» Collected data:
----------

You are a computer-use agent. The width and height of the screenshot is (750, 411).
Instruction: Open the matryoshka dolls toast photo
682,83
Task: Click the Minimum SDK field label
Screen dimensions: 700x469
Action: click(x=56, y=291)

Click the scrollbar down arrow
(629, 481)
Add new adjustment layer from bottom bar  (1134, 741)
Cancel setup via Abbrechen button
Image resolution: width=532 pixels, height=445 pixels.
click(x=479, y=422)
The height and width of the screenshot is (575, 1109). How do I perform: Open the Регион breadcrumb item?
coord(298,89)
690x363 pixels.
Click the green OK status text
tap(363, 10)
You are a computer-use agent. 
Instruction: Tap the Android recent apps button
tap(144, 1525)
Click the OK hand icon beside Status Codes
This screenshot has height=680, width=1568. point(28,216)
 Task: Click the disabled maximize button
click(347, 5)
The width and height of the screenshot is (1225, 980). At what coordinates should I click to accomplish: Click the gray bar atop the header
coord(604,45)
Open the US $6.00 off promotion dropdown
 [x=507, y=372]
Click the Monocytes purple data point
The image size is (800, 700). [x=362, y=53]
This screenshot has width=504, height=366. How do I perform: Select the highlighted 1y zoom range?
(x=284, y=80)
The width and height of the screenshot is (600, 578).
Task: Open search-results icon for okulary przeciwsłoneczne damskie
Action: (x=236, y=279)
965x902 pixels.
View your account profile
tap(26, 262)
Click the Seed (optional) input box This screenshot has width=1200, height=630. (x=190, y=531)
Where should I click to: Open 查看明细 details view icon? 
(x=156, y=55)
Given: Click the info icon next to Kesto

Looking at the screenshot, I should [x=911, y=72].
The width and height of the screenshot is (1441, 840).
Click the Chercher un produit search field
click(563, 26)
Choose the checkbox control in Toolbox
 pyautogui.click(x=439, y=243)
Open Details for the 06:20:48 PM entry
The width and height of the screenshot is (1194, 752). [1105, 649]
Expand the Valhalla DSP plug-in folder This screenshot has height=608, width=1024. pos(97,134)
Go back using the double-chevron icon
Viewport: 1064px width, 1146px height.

----------

» AIM OF THE EXERCISE:
How many lines in the records above hold the string "computer"? Only the number is wanted.

» RESULT:
2